- _What to do_:
Please switch "badge" to "button" throughout the rows below and write them out again with everything else unchanged. Leave the pictures out.

Pointing rows for screenshots and pages:
╔══

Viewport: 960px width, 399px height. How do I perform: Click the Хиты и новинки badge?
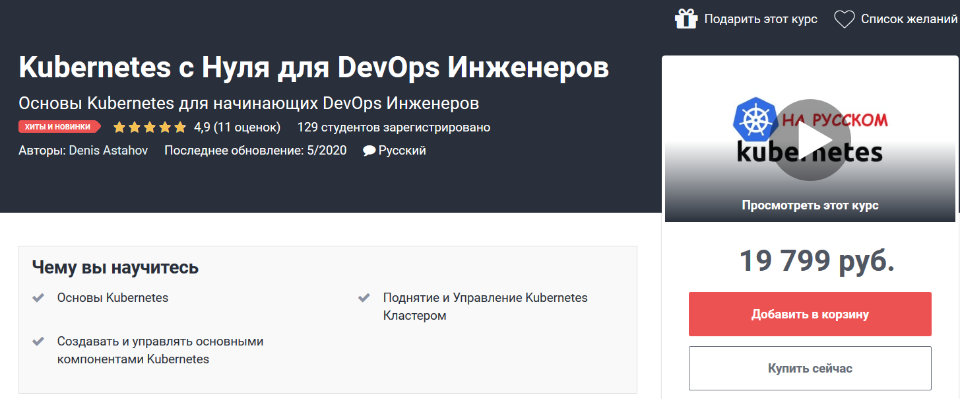click(60, 127)
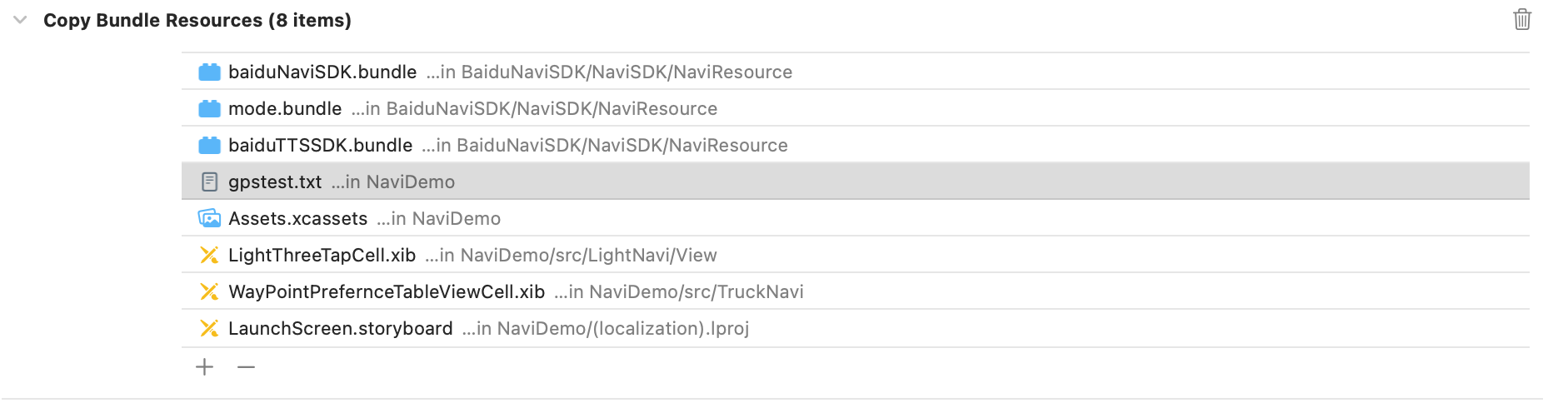
Task: Select the Assets.xcassets resource
Action: coord(297,219)
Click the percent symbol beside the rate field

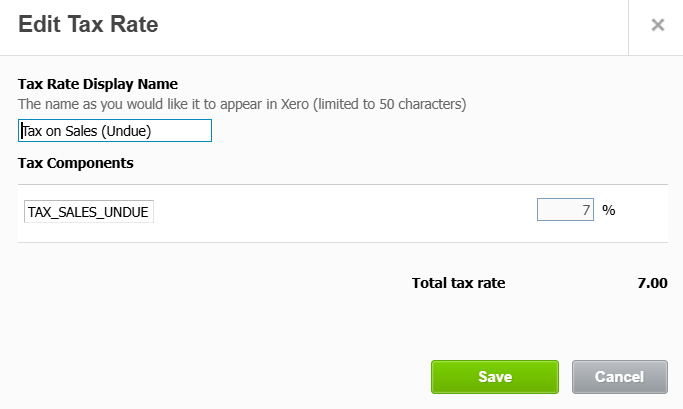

╚══

- _Correct response_:
Viewport: 960px width, 399px height. How do I perform: Click the Хиты и новинки button?
click(60, 127)
Task: Select the Assets.xcassets resource
Action: coord(297,219)
Click the percent symbol beside the rate field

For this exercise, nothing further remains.